By Julian Lee.
Australian advertising history will be made tonight with the screening of a television commercial featuring an indigenous language voiceover with English subtitles. The 30-second ad promoting greater literacy levels among indigenous children features the voice of an elder from Tennant Creek, a remote community in the Central Desert, speaking in Warumungu language.
Judy Nakkamarra Nixon speaks for most of the ad, revealing that only one in five children in remote indigenous communities is able to read to a minimum standard by year 9. The ad's screening marks the start of an appeal mounted by the Australian Literacy and Numeracy Foundation – of which the Herald is a media partner – to change that.It also represents a milestone in advertising for an industry that until recently has largely ignored indigenous Australians.

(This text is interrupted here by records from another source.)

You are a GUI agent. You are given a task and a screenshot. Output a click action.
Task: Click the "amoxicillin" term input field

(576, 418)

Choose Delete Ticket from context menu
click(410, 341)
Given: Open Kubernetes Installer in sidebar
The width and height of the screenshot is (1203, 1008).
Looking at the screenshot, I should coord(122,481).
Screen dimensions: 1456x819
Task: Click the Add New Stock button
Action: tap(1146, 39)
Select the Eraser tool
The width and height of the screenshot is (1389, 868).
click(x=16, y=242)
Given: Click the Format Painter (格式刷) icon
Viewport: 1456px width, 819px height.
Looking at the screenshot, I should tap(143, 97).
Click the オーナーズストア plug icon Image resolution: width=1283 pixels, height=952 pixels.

The recent reworking of the Qantas I Still Call Australia Home ad, featuring members of the Gondwana National Indigenous Children's Choir singing in a Torres Strait Islands dialect, Kala Lagaw Ya, has gone some way to rectifying that. Tonight's ad goes a step further in featuring an indigenous language spoken for most of it.Jonathan McCauley, the director of Eleven Communications, the ad agency that made the clip, said he hoped the ad and the language used would grab the attention of viewers. "This isn't an issue that is top of mind for most people so we needed to jolt people into thinking about it," he said.
Mr McCauley said the director was forced to revert to English for the last 10 seconds of the ad because the word "donate" does not exist in Warumungu. The polysyllabic language, which uses at least two words for every word of English, presented challenges.The chairwoman of the foundation, Mary-Ruth Mendel, said Mrs Nixon, a former nurse and teacher, recognised the importance of maintaining her native language because she saw it as "a bridge between the old and the modern worlds".